States Can Bolster Innovation by Removing Regulatory Barriers to Entrepreneurship

Innovation and entrepreneurship are two fundamental drivers of America’s success as the number one economic engine in the world. However, even in our nation’s top economic hubs, new startups continue to face serious challenges in today’s economic environment. The National Federation of Independent Business found in a recent survey that over half of small employers polled reported substantial impacts to their business resulting from inflation, forcing business owners to absorb the additional costs, increase prices, or sacrifice quantity or quality of goods and services.

States should consider how they can ease these burdens by embracing market-driven, limited government policy solutions. ALEC recently convened a policy discussion on “Removing and Reducing Regulatory Barriers for Entrepreneurs” to educate lawmakers on the costs and consequences of overregulation while providing actionable steps to foster entrepreneurship and innovation in their home states.

Dr. Justin Callais, Research Fellow at the Archbridge Institute and lead researcher for the Social Mobility Index project, offered a synopsis of his latest study on “Economic Mobility, Business Dynamism, and Barriers to Entrepreneurship”. Archbridge found strong correlations between the environment for entrepreneurship and economic mobility across countries, especially regarding business and labor market regulations. Compared with other countries, the United States scores highly on the regulation component of economic freedom. However, business dynamism—a metric measuring entrepreneurship growth and mobility—has steadily fallen in recent years.

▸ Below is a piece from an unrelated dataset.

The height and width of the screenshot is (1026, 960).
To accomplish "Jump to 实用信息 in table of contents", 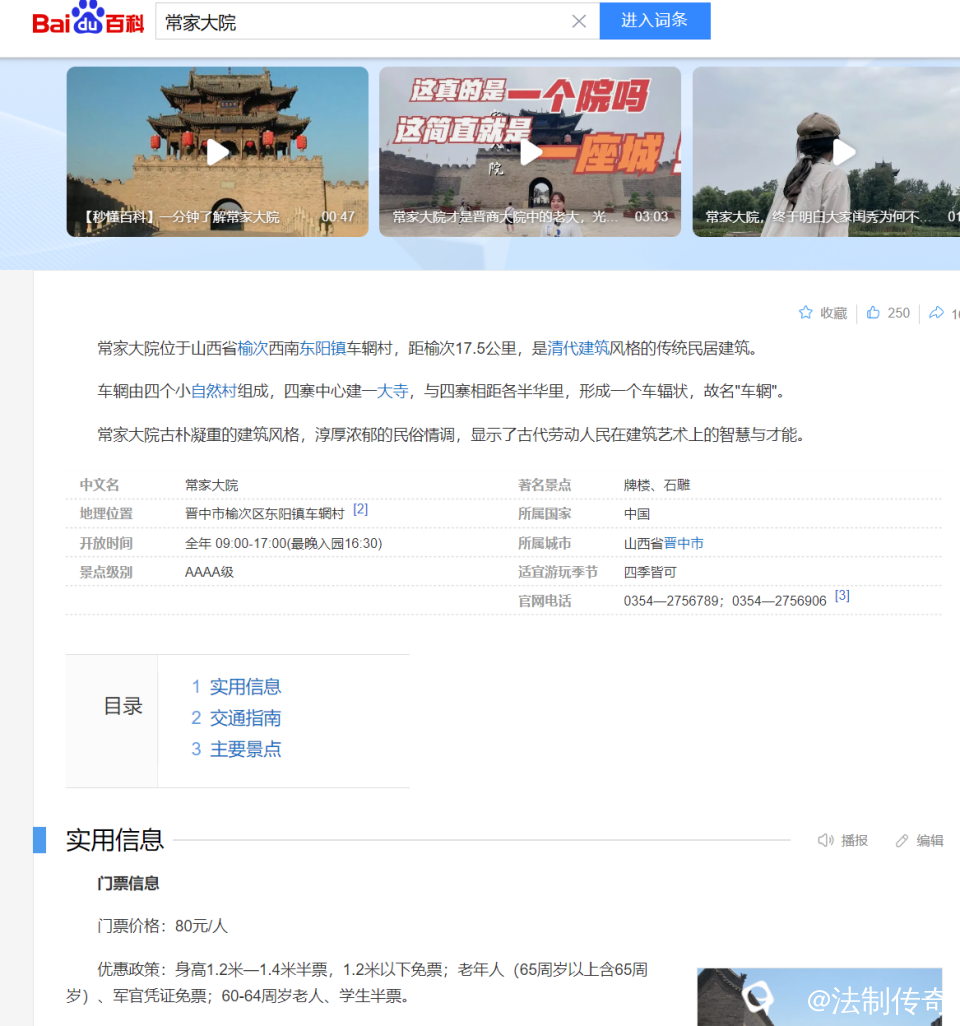I will tap(245, 687).
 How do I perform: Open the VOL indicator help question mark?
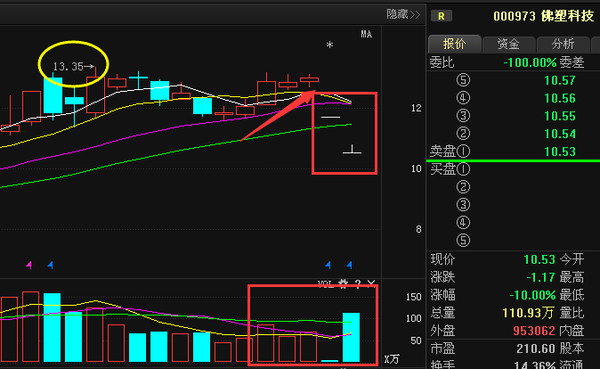point(357,284)
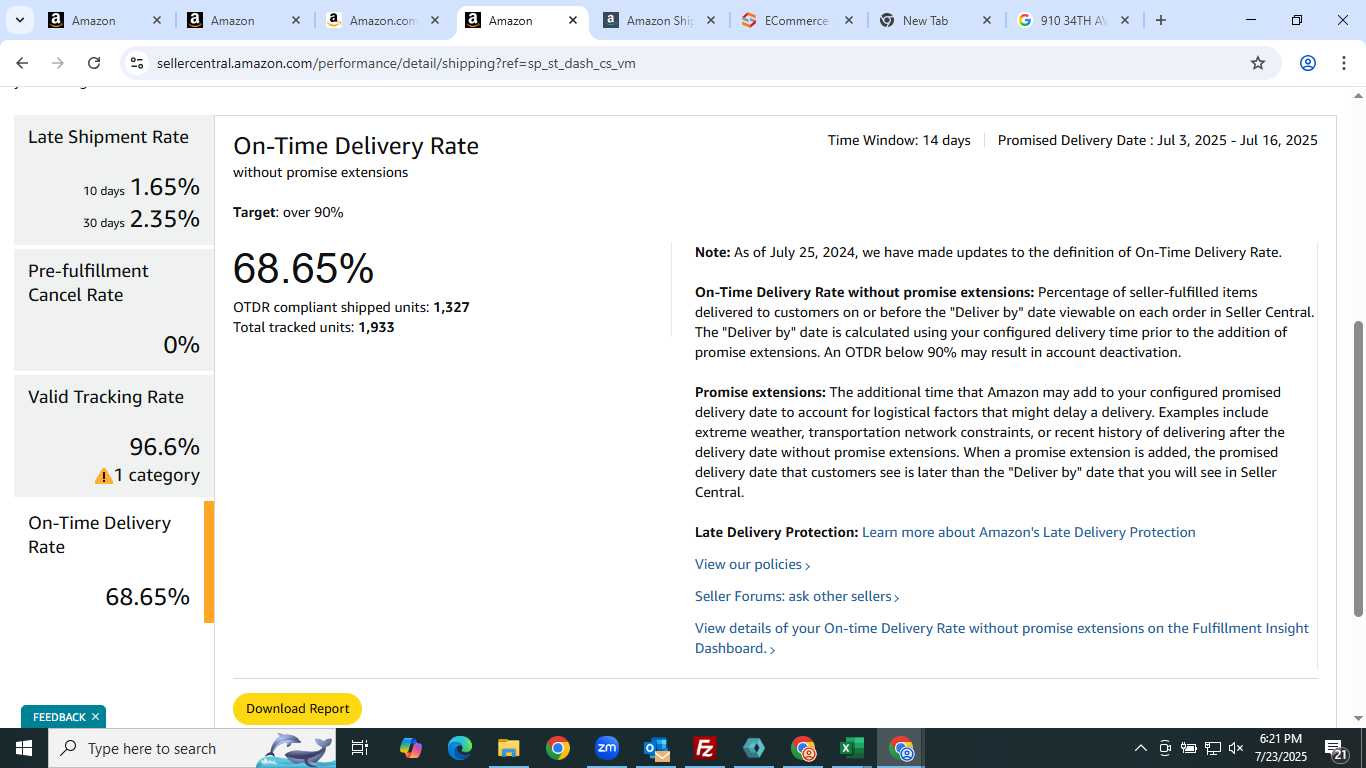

Archbridge identified four free market solutions to reverse this trend and increase U.S. business dynamism: (1) low-income jobs, (2) Make access to private sector credit easier, (3) Improve quality and choice in education, and (4) Lower taxes and implement fewer regulations overall. ALEC’s Right to Start Act and Occupational Licensing Review Act model policies echo this commitment to foster and create a conducive and favorable ecosystem for entrepreneurs.

Alex Reinauer, Research Fellow at the Competitive Enterprise Institute, discussed the role of technology in entrepreneurship and the growth of small businesses. The platform economy has created avenues for small businesses to advertise their products and access more customers. While it may be easy for online vendors to switch platforms, it can be difficult for home-based businesses to navigate the “regulatory thicket,” impeding innovation. Top areas for reform include zoning (see ALEC’s Home-Based Business Fairness Act model policy), permitting, and licensing.

Finally, sharing their first-hand perspective in the business world, representatives from the company PrizePicks discussed past, present and future innovation in the ever-changing daily fantasy sports industry. Despite the enormous economic potential in this dynamic and fast-growing industry, some operators of daily fantasy sports contests like PrizePicks have encountered regulatory barriers along the way. States should pursue pro-innovation policies that clarify the legal landscape for novel products and services, following the example of ALEC’s Fantasy Sports Contests Act model policy.

Our panelists offered many practical first steps lawmakers can take to lessen regulatory burdens, such as opening a dialogue with state regulatory agencies and launching a holistic regulatory review commission. ALEC’s Essential Policy Solutions for 2023 is the definitive handbook for state lawmakers looking for thoughtful and impactful model legislation rooted in the principles of limited government, free markets, and federalism.

Some states like Ohio have pursued this approach to help streamline the regulatory environment and encourage business growth. State lawmakers can take additional action by reducing the fees to start a business, shortening wait times for permitting and licensing, and lessening the burden of paperwork and compliance costs. It is fundamental for states to create a regulatory environment that provides flexibility, supplementation, and freedom in business creation.